Read through the data, and wherever a line holds the word "screenshot", write that line out.

[[ MATERIAL SHOWN open ]]

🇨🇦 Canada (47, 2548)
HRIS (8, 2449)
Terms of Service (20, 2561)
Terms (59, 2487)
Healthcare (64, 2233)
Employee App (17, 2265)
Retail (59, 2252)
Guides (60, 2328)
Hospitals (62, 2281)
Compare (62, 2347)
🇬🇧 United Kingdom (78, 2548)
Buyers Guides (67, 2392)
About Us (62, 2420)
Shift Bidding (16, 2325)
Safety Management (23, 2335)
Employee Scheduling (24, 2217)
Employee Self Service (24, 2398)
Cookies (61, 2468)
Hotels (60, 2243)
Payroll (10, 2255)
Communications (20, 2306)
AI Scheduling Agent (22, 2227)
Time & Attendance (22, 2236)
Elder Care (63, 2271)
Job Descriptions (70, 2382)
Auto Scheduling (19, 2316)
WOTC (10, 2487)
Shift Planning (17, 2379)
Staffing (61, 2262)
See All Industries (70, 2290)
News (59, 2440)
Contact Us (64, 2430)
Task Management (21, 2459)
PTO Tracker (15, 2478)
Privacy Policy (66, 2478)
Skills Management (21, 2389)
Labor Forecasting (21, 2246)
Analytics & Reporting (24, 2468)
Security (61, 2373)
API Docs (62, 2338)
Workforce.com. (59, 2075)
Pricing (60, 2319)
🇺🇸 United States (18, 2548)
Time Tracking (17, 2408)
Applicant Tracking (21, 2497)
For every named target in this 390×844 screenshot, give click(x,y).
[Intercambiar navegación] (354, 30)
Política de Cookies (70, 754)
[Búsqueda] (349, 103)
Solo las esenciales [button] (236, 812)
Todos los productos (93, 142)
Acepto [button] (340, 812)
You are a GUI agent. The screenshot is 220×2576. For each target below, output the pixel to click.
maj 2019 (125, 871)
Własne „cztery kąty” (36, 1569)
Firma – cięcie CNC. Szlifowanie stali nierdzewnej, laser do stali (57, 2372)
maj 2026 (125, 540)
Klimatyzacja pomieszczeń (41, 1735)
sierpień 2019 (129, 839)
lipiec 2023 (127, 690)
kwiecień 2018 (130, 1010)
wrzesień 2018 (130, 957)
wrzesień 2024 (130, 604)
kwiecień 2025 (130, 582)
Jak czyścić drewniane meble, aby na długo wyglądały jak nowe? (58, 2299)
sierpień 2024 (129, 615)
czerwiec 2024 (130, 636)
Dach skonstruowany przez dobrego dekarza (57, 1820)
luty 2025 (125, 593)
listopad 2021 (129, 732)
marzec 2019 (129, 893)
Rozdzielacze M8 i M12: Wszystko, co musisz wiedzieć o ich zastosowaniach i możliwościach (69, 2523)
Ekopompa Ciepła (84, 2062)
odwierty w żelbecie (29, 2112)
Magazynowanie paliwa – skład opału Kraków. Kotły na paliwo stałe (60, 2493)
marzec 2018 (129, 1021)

[[ MATERIAL SHOWN closed ]]

### ANSWER BELOW
For every named target in this 390×844 screenshot, give click(x,y).
You are a GUI agent. The screenshot is 220×2576. For each target below, output the pixel to click.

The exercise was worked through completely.